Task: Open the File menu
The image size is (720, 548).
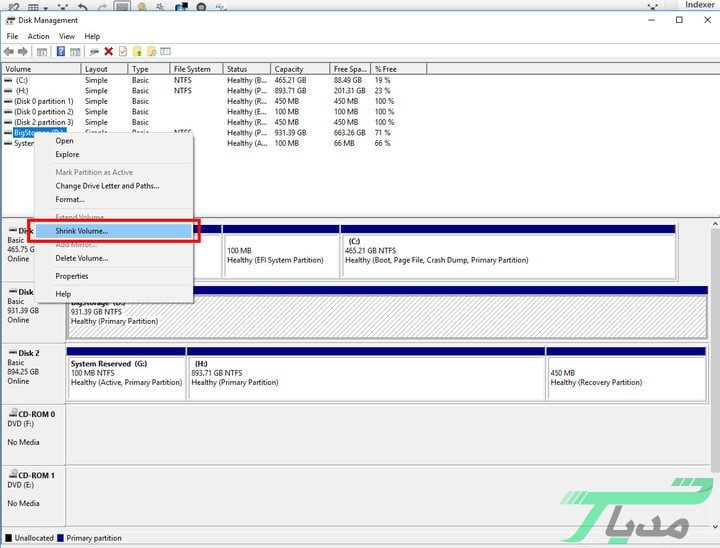Action: pos(12,36)
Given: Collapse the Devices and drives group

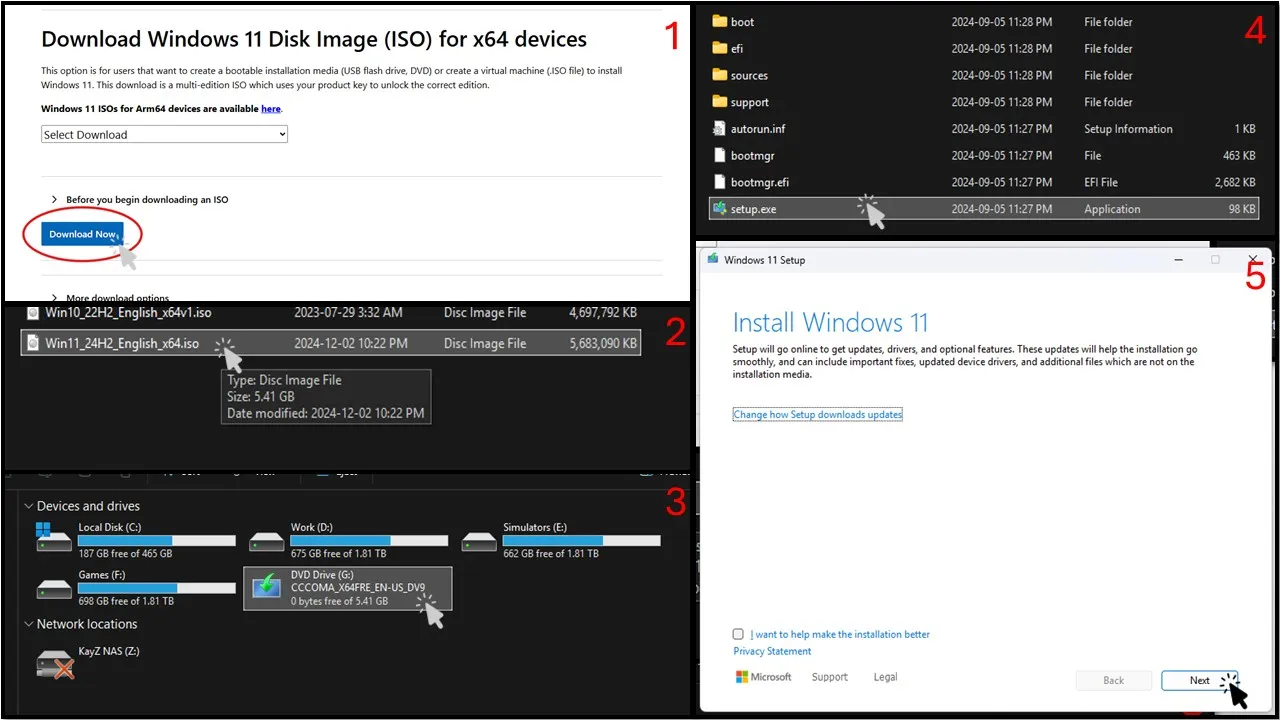Looking at the screenshot, I should click(28, 506).
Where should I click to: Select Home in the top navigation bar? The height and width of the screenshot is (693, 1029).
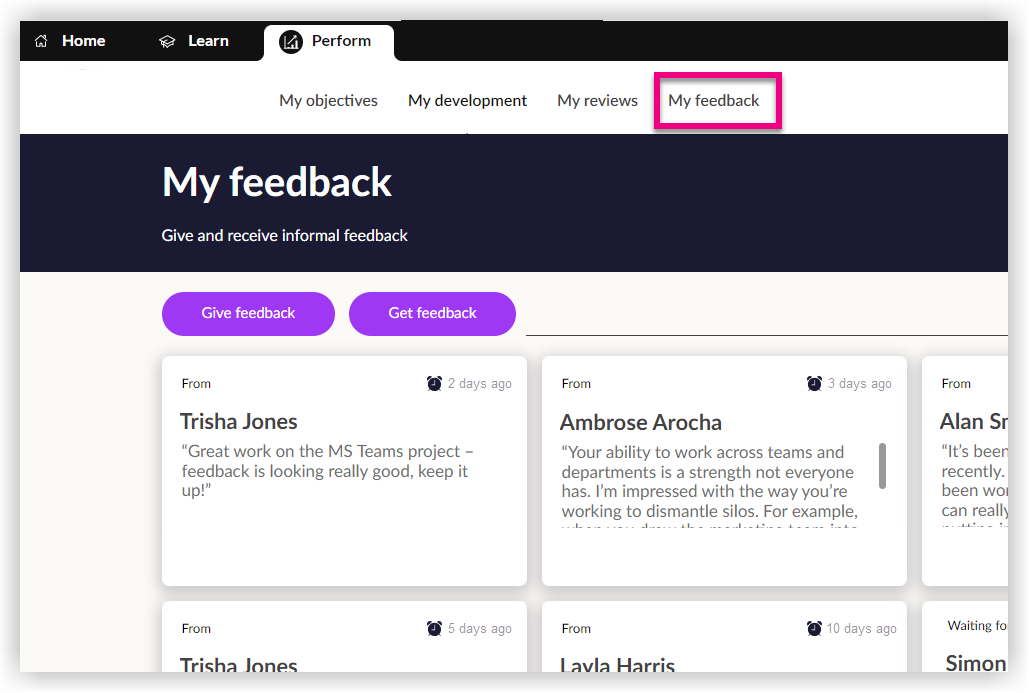(x=83, y=41)
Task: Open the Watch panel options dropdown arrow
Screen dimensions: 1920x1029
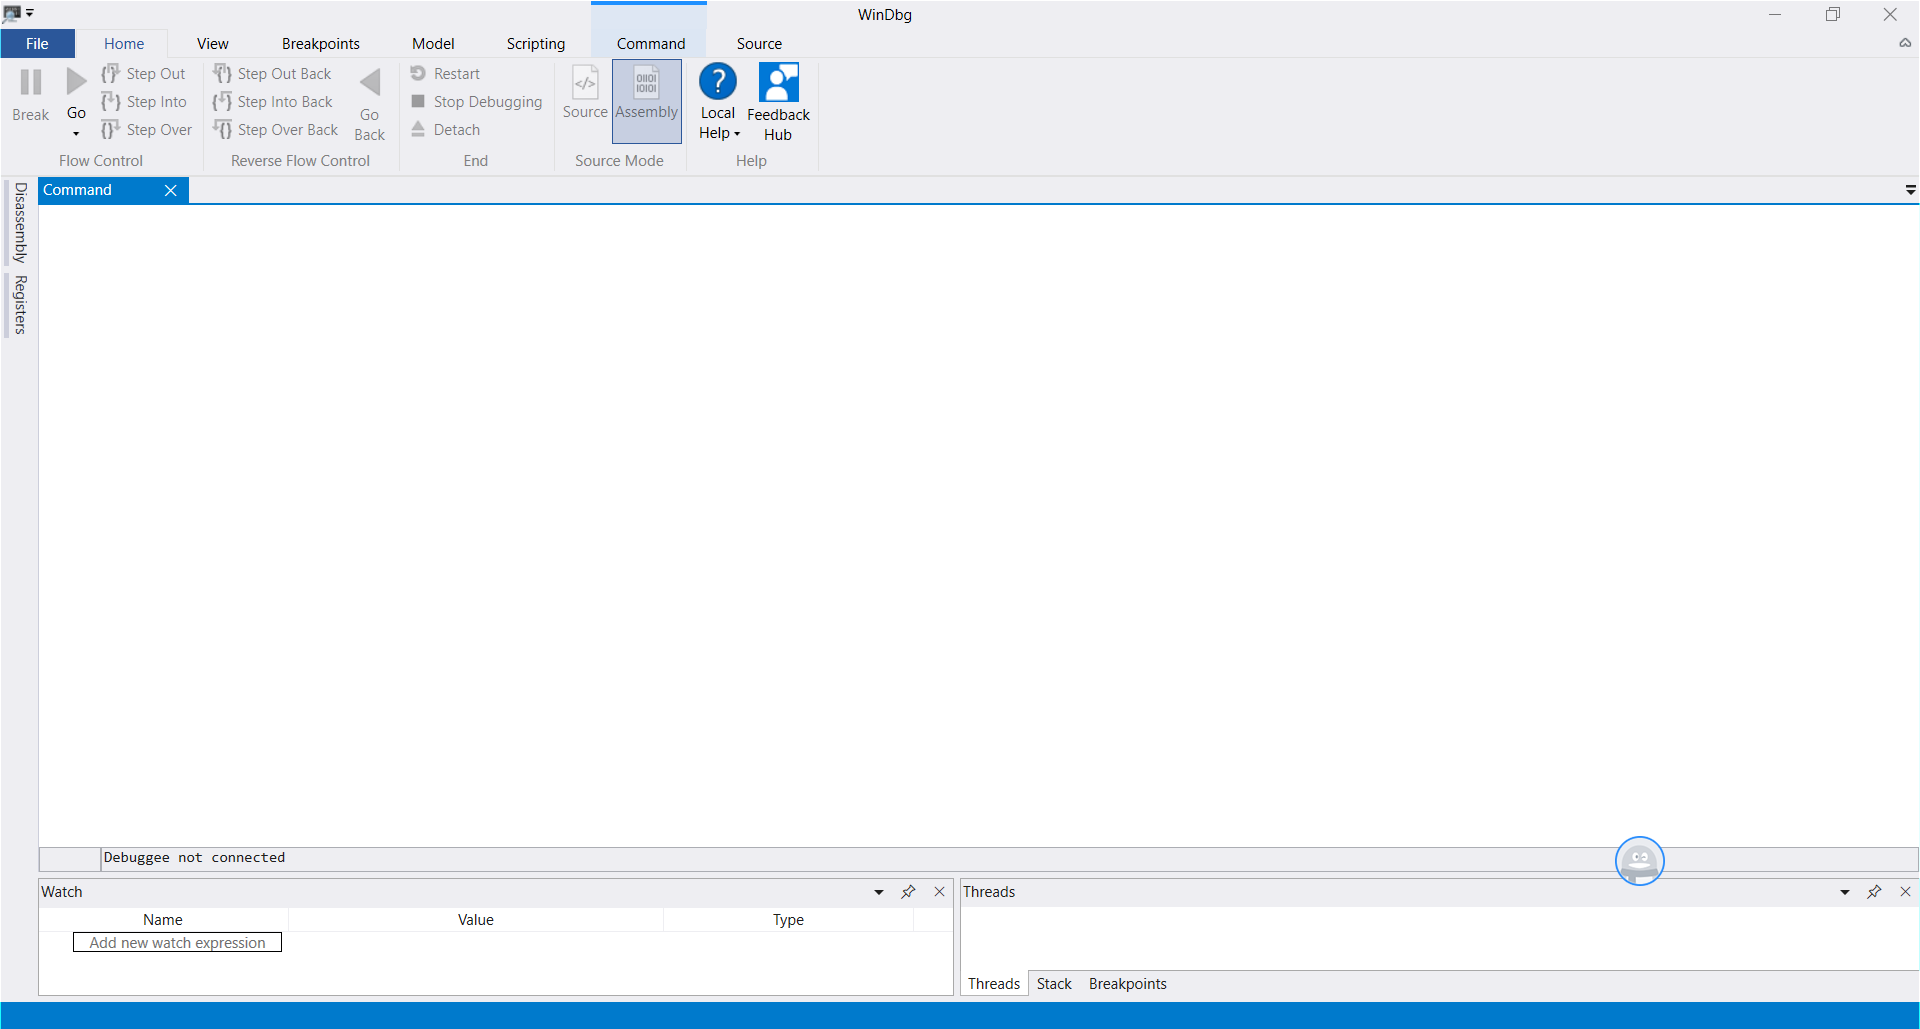Action: (879, 892)
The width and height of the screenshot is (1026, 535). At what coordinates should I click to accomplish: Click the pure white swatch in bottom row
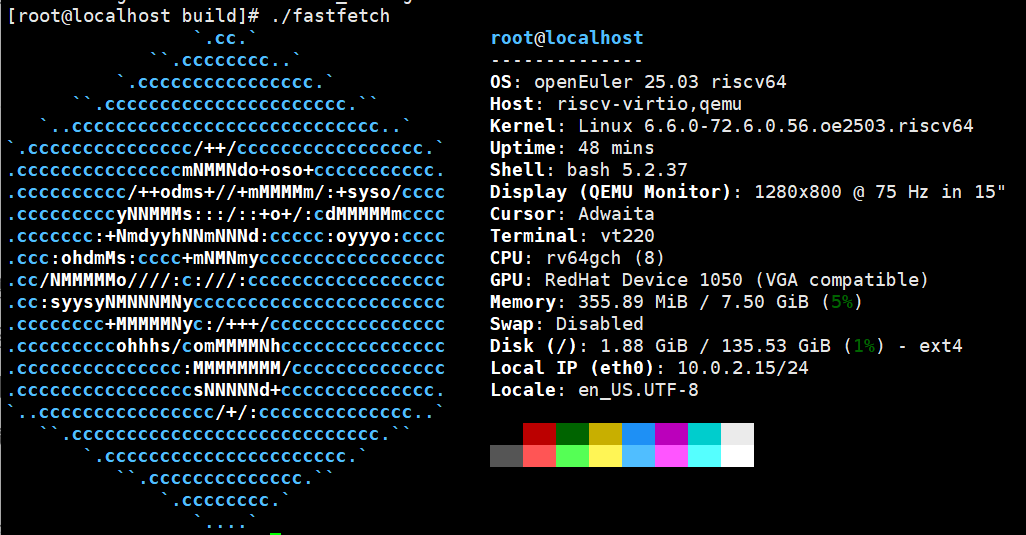tap(737, 456)
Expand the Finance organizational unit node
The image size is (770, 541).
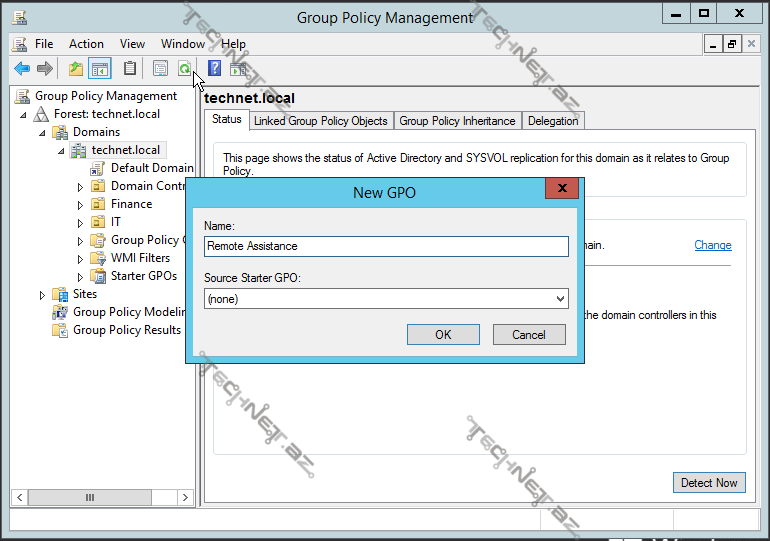click(x=81, y=204)
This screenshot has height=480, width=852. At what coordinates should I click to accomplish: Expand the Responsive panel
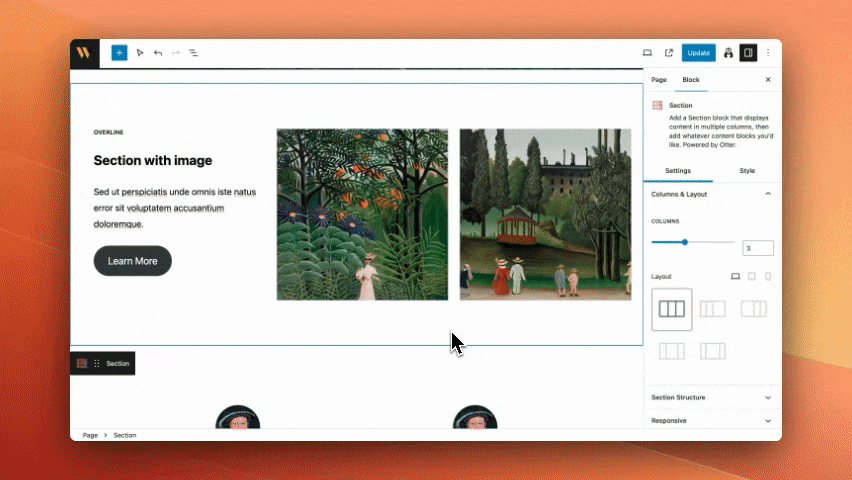click(767, 421)
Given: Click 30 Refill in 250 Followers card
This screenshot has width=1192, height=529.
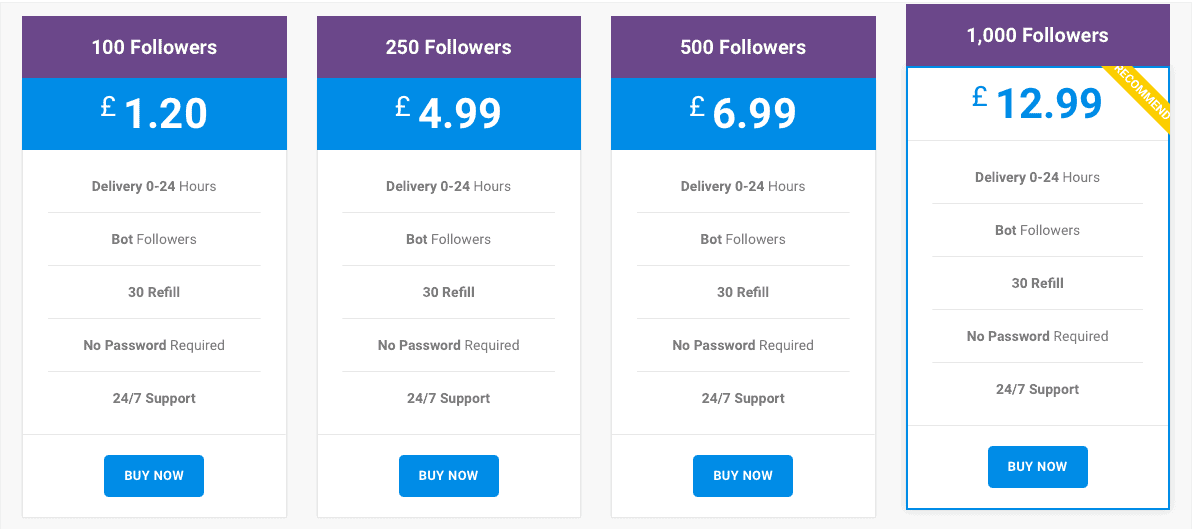Looking at the screenshot, I should [449, 292].
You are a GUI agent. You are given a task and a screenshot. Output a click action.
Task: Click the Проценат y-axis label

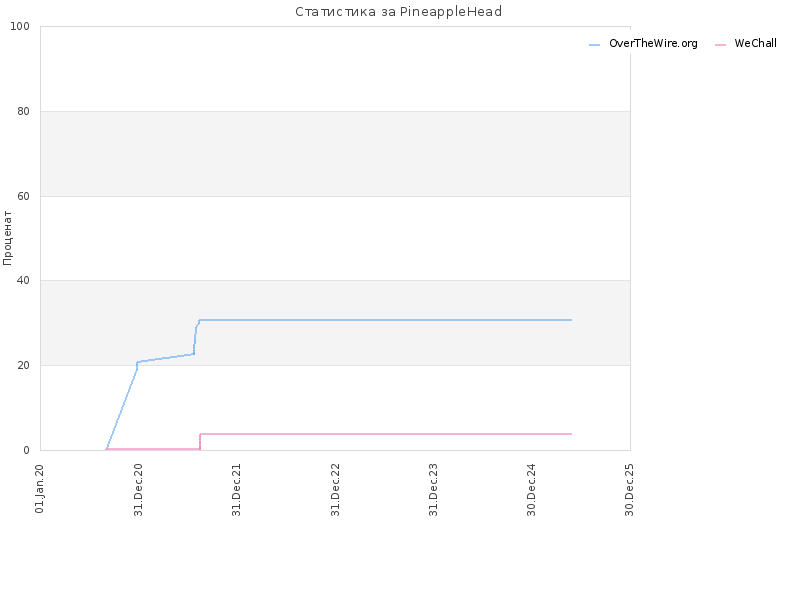(x=7, y=238)
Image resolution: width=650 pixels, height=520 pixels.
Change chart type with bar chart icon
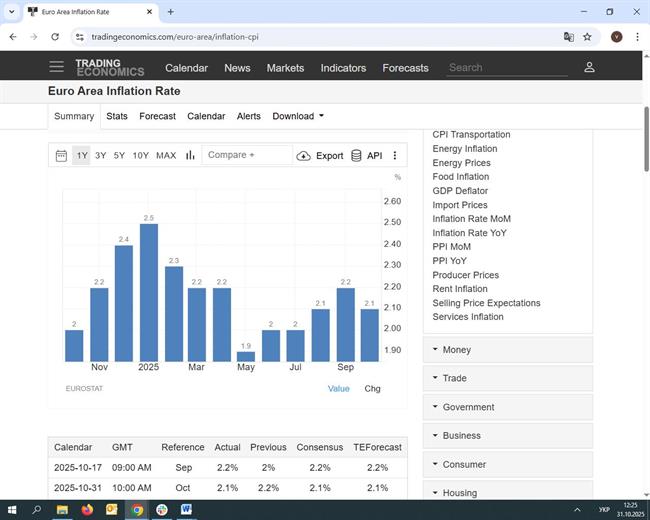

____________________

> _Problem to work on_: The result should be an exact copy of every entry above, with no pictures included.

> _Written solution_:
Task: Open the File menu
The image size is (720, 548).
Action: pos(12,36)
Given: Collapse the Devices and drives group

Looking at the screenshot, I should click(28, 506).
Where should I click to: Select Home in the top navigation bar? The height and width of the screenshot is (693, 1029).
(x=83, y=41)
Task: Open the Watch panel options dropdown arrow
Screen dimensions: 1920x1029
Action: (879, 892)
The width and height of the screenshot is (1026, 535). At what coordinates should I click to accomplish: Click the pure white swatch in bottom row
tap(737, 456)
Expand the Finance organizational unit node
The image size is (770, 541).
click(x=81, y=204)
This screenshot has height=480, width=852. At what coordinates should I click to accomplish: Expand the Responsive panel
click(767, 421)
Given: Click 30 Refill in 250 Followers card
This screenshot has width=1192, height=529.
Looking at the screenshot, I should [449, 292].
You are a GUI agent. You are given a task and a screenshot. Output a click action.
Task: Click the Проценат y-axis label

(x=7, y=238)
Image resolution: width=650 pixels, height=520 pixels.
Change chart type with bar chart icon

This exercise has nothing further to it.